* Kurze Übung 1 *
Beantworte anhand des Textes über die Netzpolitik-Tagung der Böll-Stiftung:
(a) An welchem Tag veranstaltet die Heinrich-Böll-Stiftung die Tagung?
(b) Welches nummerische Geschlechterverhältnis nennt der Text für diese Veranstaltung?
(c) Welche Funktion hat Dr. Iris Henseler-Unger laut Einladung?

* Ausgewählter Text *
- - - - - - -

Die grün-nahe Heinrich-Böll-Stiftung veranstaltet am 9. Oktober eine durchaus spannende Tagung zur Netzpolitik – mit einer Menge geladener Redner und Referenten und Slots, um Beiträge aus der „community“ aufzunehmen. Klingt erstmal spannend. Bis … Moment: Redner und Referenten? Anne Roth weist darauf hin, dass …
Yo, die Böll-Stiftung lädt zur gänzlich frauenfreien Netzpolitikveranstaltung, Bingo! http://bit.ly/aLV1t5
Und sie hat wohl recht. Was ich schade finde, weil ich die Böll-Stiftung bisher – als Stipendiat, aber auch als Mitorganisator von Veranstaltungen – als eine Organisation erlebt habe, die Gender und Diversity einen extrem hohen Stellenwert einräumt. Das spiegelt sich zum Beispiel im Leitbild der Böll-Stiftung wider, und hat – so habe ich das jedenfalls bisher erlebt – auch bei netzpolitischen Veranstaltungen in der Vergangenheit dazu geführt, dass eben auch nach Rednerinnen und Referentinnen gesucht wurde – zumeist mit Erfolg. Auch das hat nicht unbedingt zu einer ausgewogenen Verteilung geführt (und wenn nur eine einzelne Person etwas vorträgt, kann das dann eben auch mal ein Mann sein) – aber eine Veranstaltung mit einem nummerischen Geschlechterverhältnis von 21:0 wirft dann doch ein schlechtes Licht darauf, wie dieses Leitbild gelebt wird. Und weil ich weiss, dass die Böll-Stiftung es besser kann, ärgert mich das umso mehr.
Bei der Petra-Kelly-Stiftung in Nürnberg gehts eine Woche später ums Web 2.0, da ist auch nur eine Frau unter neun Referenten. Themen sind unter anderem „Partizipations- und Emanzipationsprozesse“, hm.
http://www.petrakellystiftung.de/programm/veranstaltungen.html
also aktuell sind 2 frauen dabei. vllt. haben nur noch nicht alle angefragten zugesagt?
Ganz so stimmt das nicht! Laut Einladung ist da u.a. Dr. Iris Henseler-Unger, Vizepräsidentin Bundesnetzagentur auf dem Podium und ein, zwei weitere Frauen habe ich da auch noch entdeckt. Aber sicher sind sie in der Minderheit (ich vermute mal, dass es bei den TeilnehmerInnen ähnlich aussehen wird). Ist Netzpolitik also eine Männerdomäne? Es gibt ja auch kaum Piratinnen, oder!?

- - - - - - -

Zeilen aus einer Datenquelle

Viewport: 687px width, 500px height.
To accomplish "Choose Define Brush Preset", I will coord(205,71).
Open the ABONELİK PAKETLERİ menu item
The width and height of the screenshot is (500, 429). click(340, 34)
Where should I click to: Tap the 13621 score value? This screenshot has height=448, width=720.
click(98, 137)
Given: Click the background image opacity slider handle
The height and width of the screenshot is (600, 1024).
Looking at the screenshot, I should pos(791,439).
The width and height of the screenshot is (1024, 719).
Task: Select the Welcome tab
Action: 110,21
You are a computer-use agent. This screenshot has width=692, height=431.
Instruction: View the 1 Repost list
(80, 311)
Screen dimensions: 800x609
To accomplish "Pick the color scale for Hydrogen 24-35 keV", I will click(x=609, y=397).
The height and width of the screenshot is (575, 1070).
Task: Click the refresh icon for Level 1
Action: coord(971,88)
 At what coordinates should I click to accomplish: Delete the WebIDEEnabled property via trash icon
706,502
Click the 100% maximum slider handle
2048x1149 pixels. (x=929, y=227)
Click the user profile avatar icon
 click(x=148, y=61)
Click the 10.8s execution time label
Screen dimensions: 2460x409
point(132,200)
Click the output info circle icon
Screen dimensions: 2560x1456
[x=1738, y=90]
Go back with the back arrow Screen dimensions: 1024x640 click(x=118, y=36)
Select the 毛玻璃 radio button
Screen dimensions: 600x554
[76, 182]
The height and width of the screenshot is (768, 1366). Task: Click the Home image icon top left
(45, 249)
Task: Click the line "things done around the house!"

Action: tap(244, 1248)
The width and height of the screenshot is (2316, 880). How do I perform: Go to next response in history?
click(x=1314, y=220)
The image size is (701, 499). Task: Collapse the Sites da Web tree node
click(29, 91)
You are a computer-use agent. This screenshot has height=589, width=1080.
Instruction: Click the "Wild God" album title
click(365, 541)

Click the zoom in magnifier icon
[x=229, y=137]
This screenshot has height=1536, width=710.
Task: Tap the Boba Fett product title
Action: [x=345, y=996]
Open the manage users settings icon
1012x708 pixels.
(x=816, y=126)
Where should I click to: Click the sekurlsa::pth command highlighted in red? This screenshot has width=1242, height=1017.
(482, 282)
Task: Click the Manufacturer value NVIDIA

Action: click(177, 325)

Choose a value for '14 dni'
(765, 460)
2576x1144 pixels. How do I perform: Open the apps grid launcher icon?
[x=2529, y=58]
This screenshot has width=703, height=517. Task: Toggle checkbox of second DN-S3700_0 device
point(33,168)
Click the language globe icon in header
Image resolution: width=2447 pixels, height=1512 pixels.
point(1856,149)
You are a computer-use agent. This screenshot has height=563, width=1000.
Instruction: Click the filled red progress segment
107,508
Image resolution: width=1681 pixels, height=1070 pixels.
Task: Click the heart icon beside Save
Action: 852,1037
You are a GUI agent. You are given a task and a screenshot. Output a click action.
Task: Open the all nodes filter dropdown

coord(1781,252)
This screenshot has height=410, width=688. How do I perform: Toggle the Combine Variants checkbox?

- - - - - - -

* Kurze Übung 2 *
Gib alle Zeilen zurück, in denen die Zeichenfolge „slider“ vorkommt. Groß- und Kleinschreibung ist dabei zu beachten.

* Schriftliche Antwort 1 *
(a) Am 9. Oktober.
(b) 21:0.
(c) Sie ist Vizepräsidentin der Bundesnetzagentur.

* Schriftliche Antwort 2 *
Given: Click the background image opacity slider handle
Click the 100% maximum slider handle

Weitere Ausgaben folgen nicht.